Attawapiskat Reserve: Canadian Red Cross Pledges To Help With Aid For Community In State Of Emergency
The Canadian Red Cross will help bring aid to the Attawapiskat reserve in Northern Ontario where a state of emergency has been declared due to deplorable living conditions.
NDP MP Charlie Angus described a "fourth world" community lacking in basic sanitation or proper water and with families crammed into makeshift tents — with no one coming to their aid.
“We have been working closely with public officials and Chief Theresa Spence to assess needs, determine the best course of action and how the Red Cross may be able to provide support,” John Saunders, provincial director of disaster management for the Canadian Red Cross in Ontario, said in a release.
The Red Cross will be managing donation support for the community as well as providing such necessities as generators, heaters, insulated sleeping mats, blankets and winter clothing.
Donations can be made on the Canadian Red Cross website.
As public outrage grew, pressure piled on the federal government to step in and help those in Attawapiskat.
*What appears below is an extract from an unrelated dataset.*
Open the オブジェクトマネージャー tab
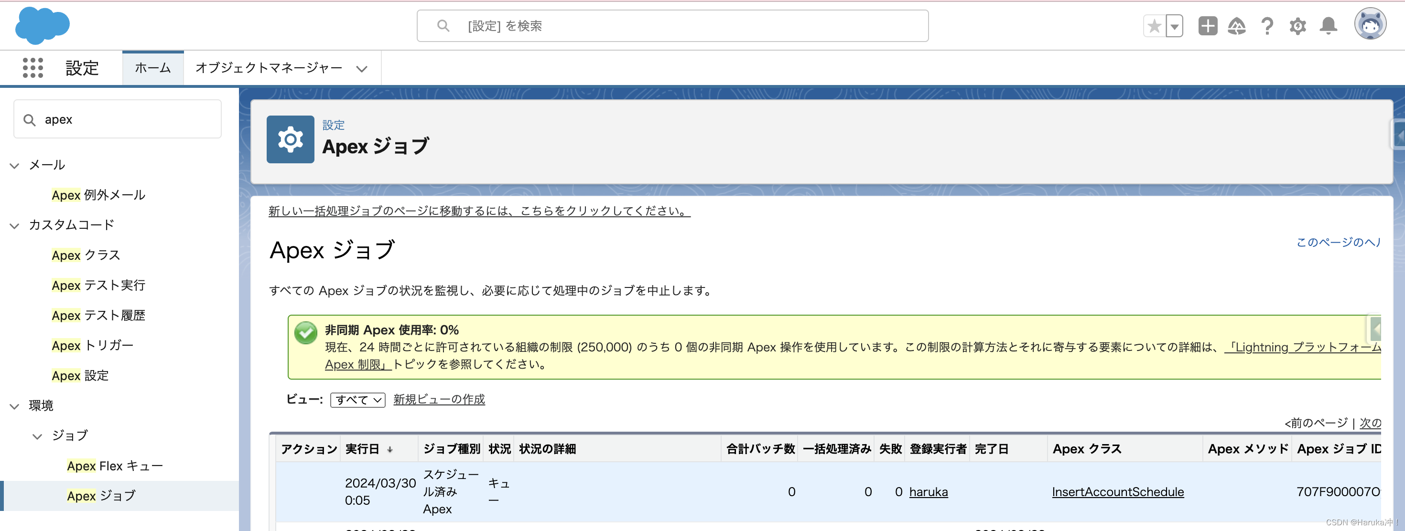 269,68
Officials from Aboriginal Affairs say they will be visiting early next week.
Angus, whose blog post on Huffington Post Canada brought the issue to the fore, says the government's slow response is coming much later than it should have.
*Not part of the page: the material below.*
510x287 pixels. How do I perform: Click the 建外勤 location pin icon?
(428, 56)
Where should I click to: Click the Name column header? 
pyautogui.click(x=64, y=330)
"Red Cross will help address many of the short-term problems facing the community, however, this disaster wasn’t an accident of nature. It was the direct result of the failure of the federal and provincial government to work with the community," said a release from Angus and Ontario NDP MPP Gilles Bisson. "This problem remains."
"We remain deeply concerned about the lack of movement by both levels of government."
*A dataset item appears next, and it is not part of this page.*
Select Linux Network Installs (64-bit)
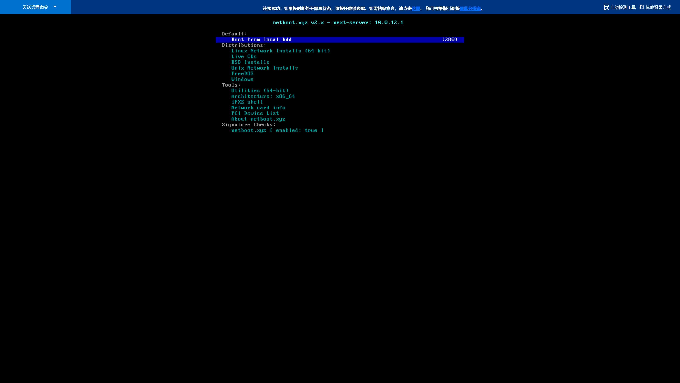This screenshot has height=383, width=680. (281, 51)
Angus will visit the community again early next week with interim NDP leader Nycole Turmel.
(Warning: Graphic images)
A child with a facial rash from lack of clean water and sanitation.
Many children are scalded and burned from living in densely overcrowded houses with makeshift wood stoves.
Inside a makeshift tent -- home to a family of six.
A young mother stands in front of the tent she has shared with her husband and four children for two years.
The full statement from MP Charlie Angus and MPP Gilles Bisson:
As elected officials for the James Bay region, we welcome the involvement of Red Cross in addressing the state of emergency in Attawapiskat First Nation. Red Cross announced the news this morning in a release by John Saunders, director of Provincial disaster management for the Red Cross. The move comes four weeks into a crisis that has garnered international outrage.VIDEO: Life on the Attawapiskat Reserve
We are pleased that Red Cross has recognized the seriousness of the crisis facing families in Attawapiskat. We welcome their willingness to help co-ordinate emergency aid. The decision to step in comes as Chief Spence warns of worsening conditions for families living in makeshift sheds and tents without electricity or running water.
Red Cross will help address many of the short-term problems facing the community, however, this disaster wasn’t an accident of nature. It was the direct result of the failure of the federal and provincial government to work with the community. This problem remains.
We remain deeply concerned about the lack of movement by both levels of government. It is essential that the federal government ensure there is appropriate funding to address the huge backlog in housing. We want them to work in a proactive and positive way with the community to find long-term solutions.
The provincial government must commit to sending in Emergency Measures Ontario to help assess the needs on the ground. As well, the Province must ensure that families and individuals living in makeshift housing have access to medical and social support.
This fight is far from over. In the coming weeks, we will continue to push both federal and provincial governments to follow through on their obligations to help Attawapiskat.
Attawapiskat isn't alone. All across Canada’s north, First Nation communities are facing chronic under-funding in basic services – education, health, and infrastructure. This crisis must be a wake up call to federal and provincial officials to finally get serious about ensuring that First Nation families are able to live lives of dignity and hope.
This crisis has also been a wake up call for average Canadians. People do care.
Our office has been inundated with people contacting us from across North America wanting to help. We are asking people to shift their fundraising efforts to the Red Cross Attawapiskat disaster relief program that has been initiated.
The Red Cross will accept financial donations that will be then be used to purchase emergency help such as bedding, generators, heaters, winter clothing and support for clean water. We will have a team on the ground in Timmins to help assist in ensuring that the supplies are shipped into the community.
Financial donations may be made online at www.redcross.ca, by calling 1-800-418-1111 or through your local Canadian Red Cross office.
Cheques should be made payable to the Canadian Red Cross, earmarked "Attawapiskat" and can also be mailed to the Canadian Red Cross, Ontario Zone, 5700 Cancross Court, Mississauga, ON, L5R 3E9.
We thank the people who have contacted us looking for ways to help. Over the next number of days we will be responding to this outpouring of ideas, outrage and commitment. The message we have heard again and again is that we can do better as a nation. We must do better as a nation.